"Do what thou wilt shall be the whole of the law." This statement is taken from the first chapter verse 40 of the The Book of the Law, also know as Liber al vel Legis, which is claimed to have been communicated to Aleister Crowley by a discarnate entity known as Aiwass on April 8, 9 and 10 in 1904, in Cairo, Egypt.
Later in Crowley's life he claimed that Aiwass was his Higher Divine Genius or Guardian Angel and that therefore he held complete authority to interpret the work.
During his life Crowley wrote two commentaries on the The Book of the Law.

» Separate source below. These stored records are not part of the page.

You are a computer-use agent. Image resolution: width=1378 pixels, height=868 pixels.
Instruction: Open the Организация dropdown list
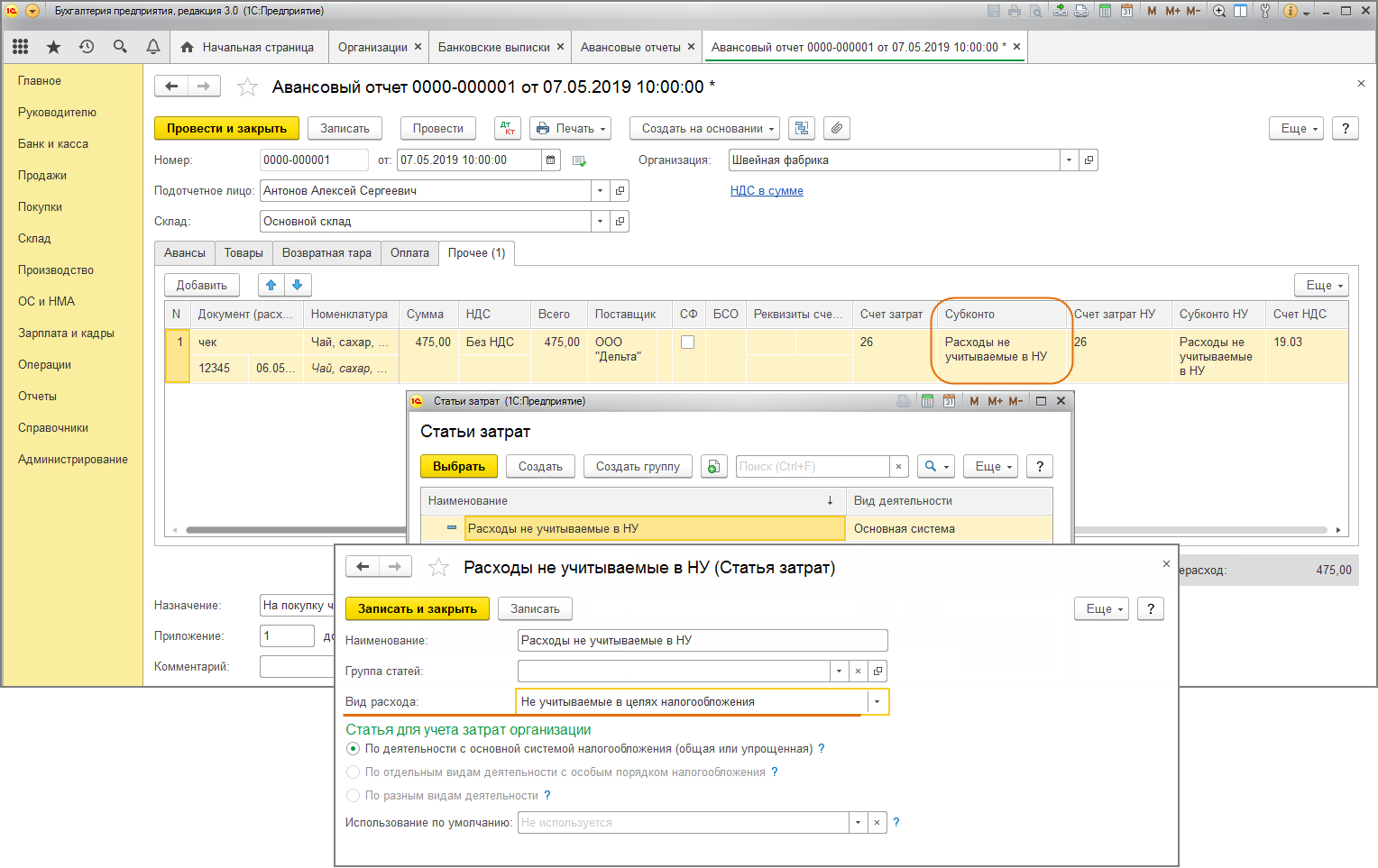tap(1069, 160)
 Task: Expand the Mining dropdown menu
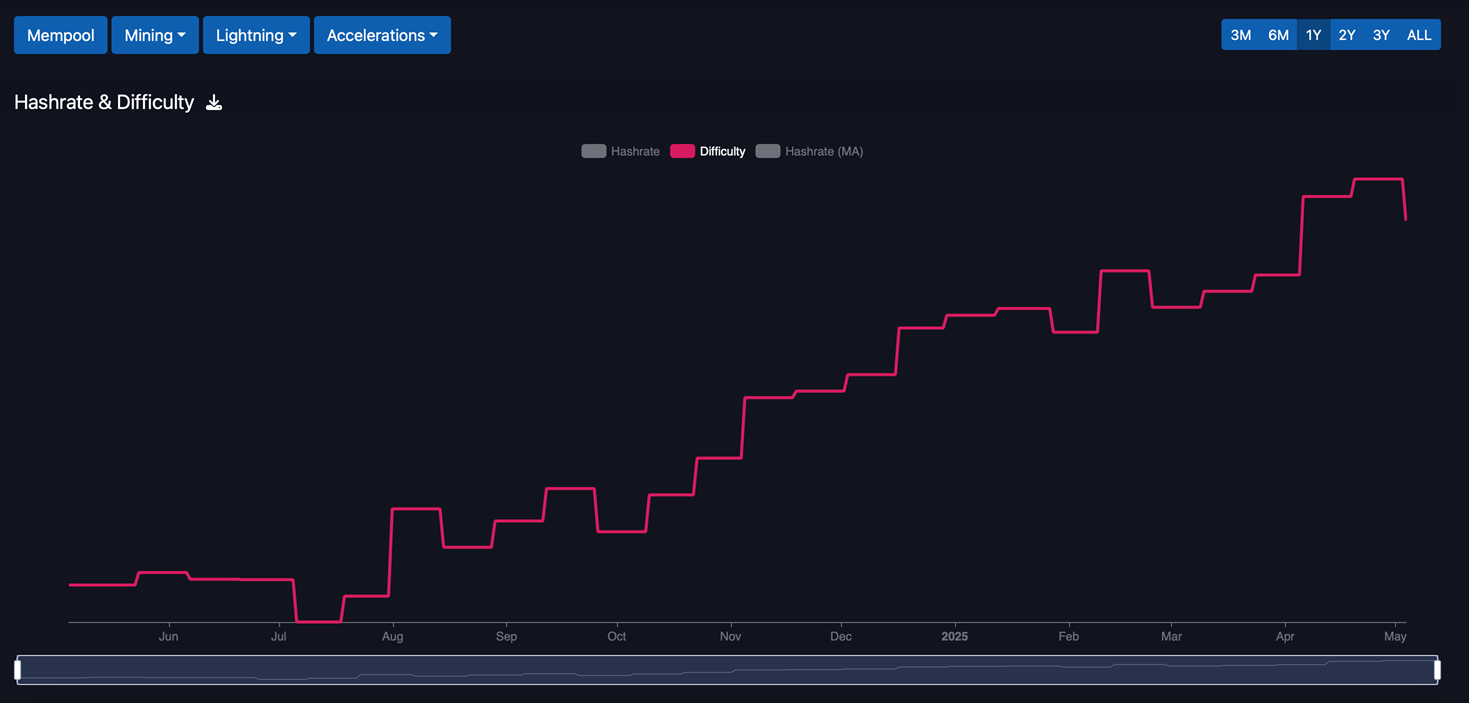coord(155,35)
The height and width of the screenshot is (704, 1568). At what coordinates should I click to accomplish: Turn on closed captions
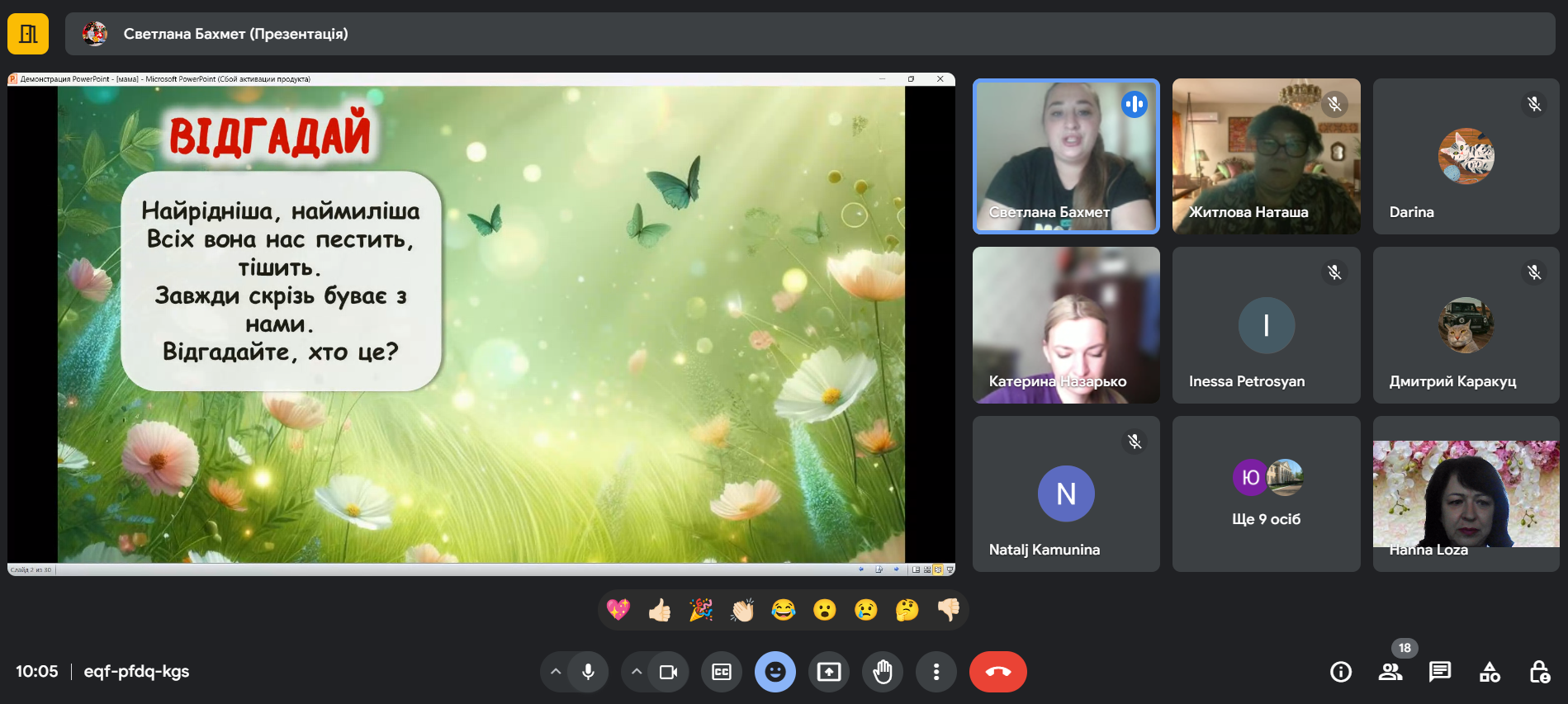tap(722, 672)
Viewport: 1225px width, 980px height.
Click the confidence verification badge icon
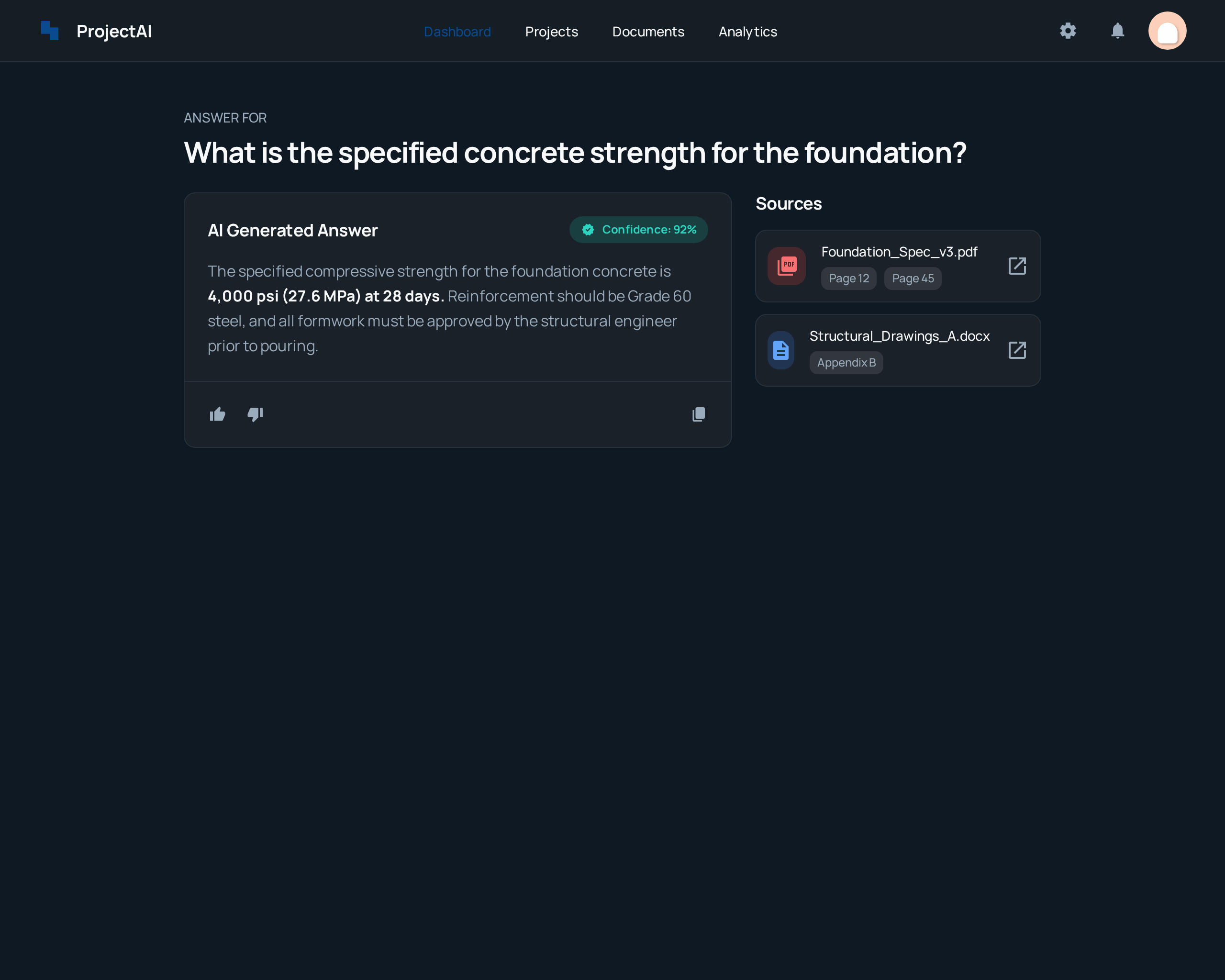coord(588,230)
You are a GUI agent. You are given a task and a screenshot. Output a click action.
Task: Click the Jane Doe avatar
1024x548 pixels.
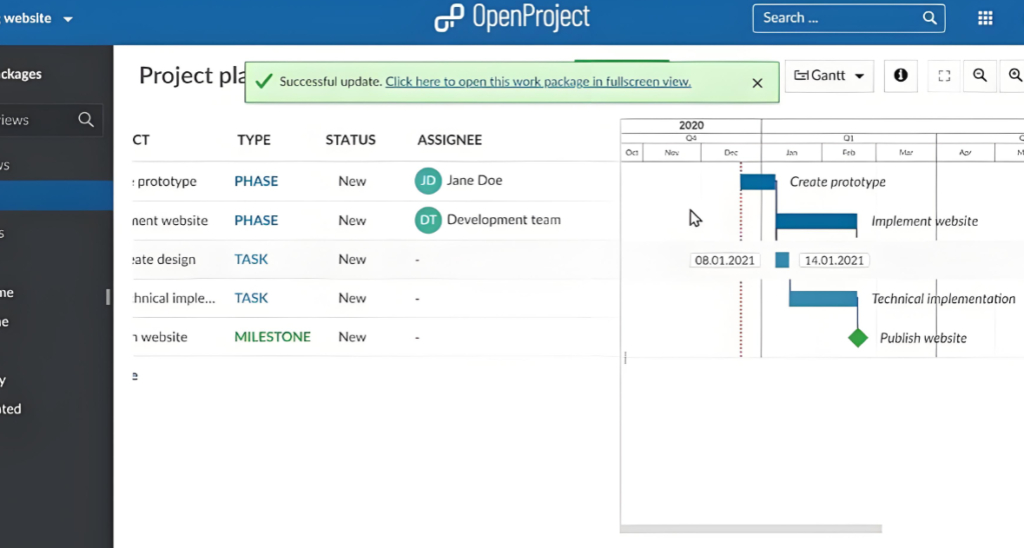[x=428, y=181]
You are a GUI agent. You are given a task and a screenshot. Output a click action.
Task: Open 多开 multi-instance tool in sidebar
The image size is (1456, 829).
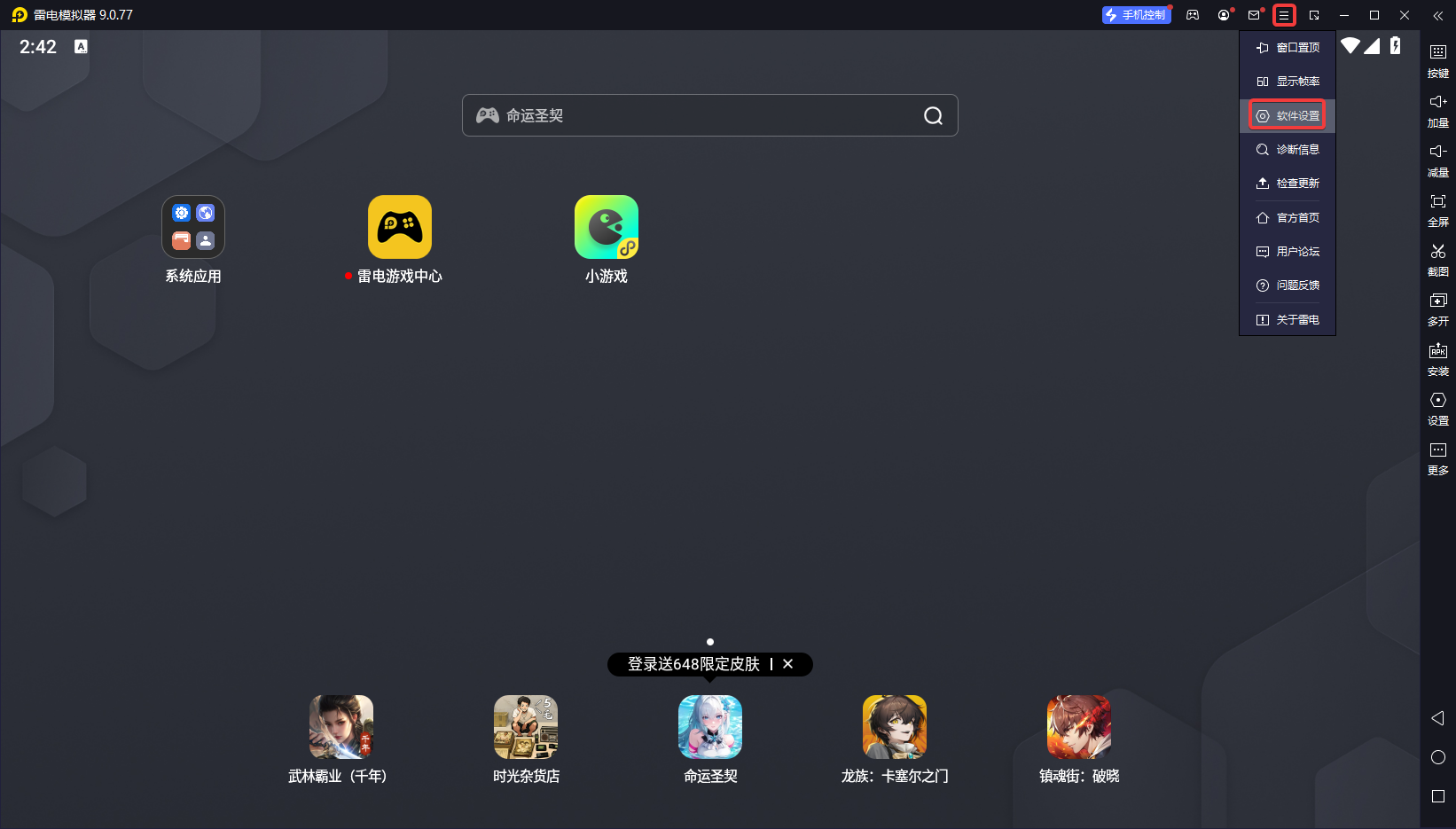1437,301
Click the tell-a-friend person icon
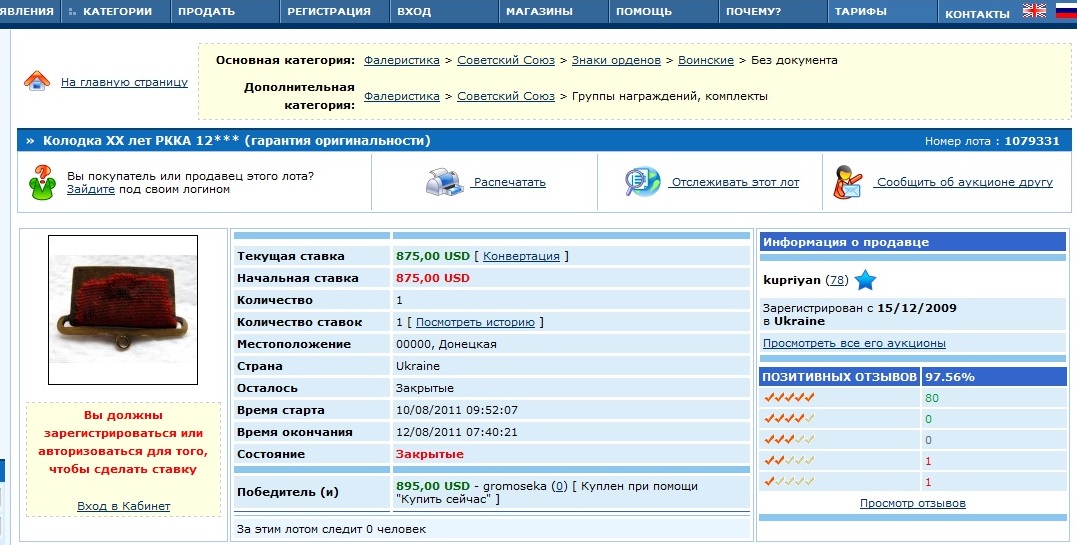Viewport: 1077px width, 545px height. [848, 182]
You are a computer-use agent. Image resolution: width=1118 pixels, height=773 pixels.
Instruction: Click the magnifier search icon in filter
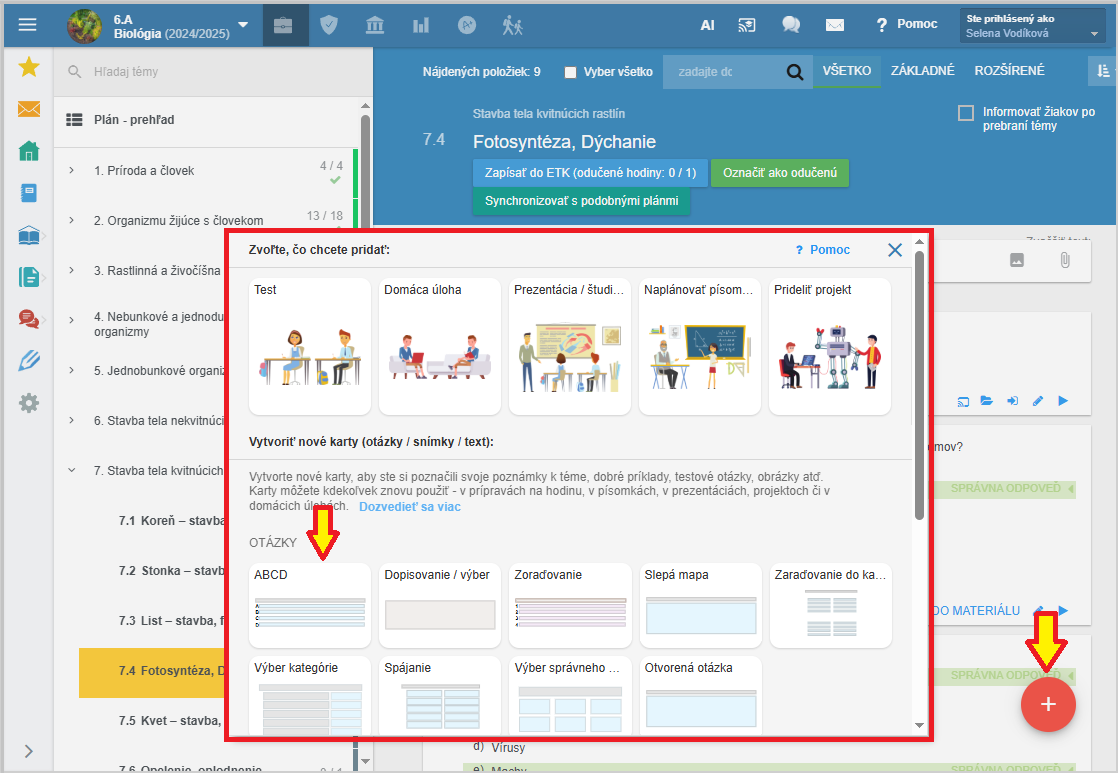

The interpretation of this particular passage consumed a considerable portion of his life, as it had become one of the signature statements that defined his new religion, Thelema.
At first view it looks to give license to do anything one would want, but after closer more critical examination this is doubtful. "'Do what thou wilt' need not only be interpreted as license or even as liberty. It may, for example, be taken to mean ... the sign of the cross. The passage may then be read as a charge to self-sacrifice or equilibrium." (Crowley, p. 97) This statement is taken from Crowley's first commentary.
In Crowley's second commentary he viewed this passage through the lens of sexual liberation and the emancipation of women from patriarchal domination. This was illustrative of Thelema's positive outlook on human sexuality.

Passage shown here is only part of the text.